Use the model card and benchmark family to narrow candidates before writing index code. General all-* models are reasonable baselines for short English text, multi-qa-* and msmarco-* models are built around query and passage retrieval, multilingual models belong in mixed-language corpora, and domain models need a quick task-specific check before they replace a general model.

The first candidate does not need to be final. A small smoke test should load the model, print the embedding dimension that downstream indexes must store, and confirm that a representative query retrieves the intended document above distractors.

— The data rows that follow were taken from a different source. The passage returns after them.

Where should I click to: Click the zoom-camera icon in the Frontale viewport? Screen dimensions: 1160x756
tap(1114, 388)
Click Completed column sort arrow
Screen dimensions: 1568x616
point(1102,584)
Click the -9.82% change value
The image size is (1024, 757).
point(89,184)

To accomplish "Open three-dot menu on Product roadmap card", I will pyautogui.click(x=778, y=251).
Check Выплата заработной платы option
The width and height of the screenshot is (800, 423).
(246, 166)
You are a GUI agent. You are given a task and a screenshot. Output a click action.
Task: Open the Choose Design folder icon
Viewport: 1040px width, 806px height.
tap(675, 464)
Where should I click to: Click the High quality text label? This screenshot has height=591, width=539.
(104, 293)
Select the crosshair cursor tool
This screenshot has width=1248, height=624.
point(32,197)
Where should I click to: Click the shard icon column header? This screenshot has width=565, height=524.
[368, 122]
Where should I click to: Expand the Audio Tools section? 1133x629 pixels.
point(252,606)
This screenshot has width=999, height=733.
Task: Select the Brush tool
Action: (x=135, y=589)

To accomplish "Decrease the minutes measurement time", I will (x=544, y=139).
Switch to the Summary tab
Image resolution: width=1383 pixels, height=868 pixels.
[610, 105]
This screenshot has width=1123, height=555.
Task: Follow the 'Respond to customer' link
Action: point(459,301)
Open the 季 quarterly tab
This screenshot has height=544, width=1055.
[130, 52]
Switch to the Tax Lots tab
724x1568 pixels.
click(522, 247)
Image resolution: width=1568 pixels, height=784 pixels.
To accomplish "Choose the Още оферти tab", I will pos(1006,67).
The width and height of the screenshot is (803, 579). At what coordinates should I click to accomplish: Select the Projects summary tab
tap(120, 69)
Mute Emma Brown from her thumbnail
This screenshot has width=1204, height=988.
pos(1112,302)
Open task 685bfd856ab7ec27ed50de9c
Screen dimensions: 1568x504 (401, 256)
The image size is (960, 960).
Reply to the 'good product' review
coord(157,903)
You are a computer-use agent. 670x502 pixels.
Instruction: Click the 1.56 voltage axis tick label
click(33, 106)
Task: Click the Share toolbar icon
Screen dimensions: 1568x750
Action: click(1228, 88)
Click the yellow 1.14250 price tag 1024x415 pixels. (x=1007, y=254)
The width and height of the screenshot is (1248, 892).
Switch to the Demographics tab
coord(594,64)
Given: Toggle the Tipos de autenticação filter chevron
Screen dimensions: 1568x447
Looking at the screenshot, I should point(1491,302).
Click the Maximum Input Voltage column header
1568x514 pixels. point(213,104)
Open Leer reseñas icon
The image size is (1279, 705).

  1. Define the search workload before selecting a model ID.

    Record the query language, corpus language, average document length, latency target, hardware target, and whether the query is a natural question, a keyword phrase, or text similar to the documents.

  2. Shortlist a candidate from the workload shape.

    Use sentence-transformers/all-MiniLM-L6-v2 for a small English baseline, sentence-transformers/all-mpnet-base-v2 when general quality matters more than speed, retrieval-trained multi-qa-* or msmarco-* models for question-to-passage search, and multilingual or domain-specific model cards when the corpus is not general English.

  3. Create a reusable smoke-test script for the selected candidate.
    model_choose_smoke.py
    import os
     
    from sentence_transformers import SentenceTransformer
     
     
    model_id = os.environ.get("MODEL_ID", "sentence-transformers/all-MiniLM-L6-v2")
    model = SentenceTransformer(model_id)
     
    query = "How do I index embeddings for fast semantic search?"
    documents = [
        "Use FAISS to build a vector index for dense embeddings.",
        "Use a cross-encoder to rerank a short list of retrieved passages.",
        "Fine-tune an embedding model with hard negatives after collecting labeled pairs.",
    ]
     
    query_embedding = model.encode_query(
        query,
        normalize_embeddings=True,
        convert_to_tensor=True,
        show_progress_bar=False,
    )
    document_embeddings = model.encode_document(
        documents,
        normalize_embeddings=True,
        convert_to_tensor=True,
        show_progress_bar=False,
    )
     
    scores = model.similarity(query_embedding, document_embeddings)[0]
    best_index = int(scores.argmax())
     
    print(f"model_id={model_id}")
    print(f"embedding_dimension={model.get_embedding_dimension()}")
    print(f"max_sequence_length={model.max_seq_length}")
    print(f"query={query}")
    print(f"best_match={documents[best_index]}")
    print(f"score={float(scores[best_index]):.4f}")
     
    if best_index != 0:
        raise SystemExit(f"unexpected best match index: {best_index}")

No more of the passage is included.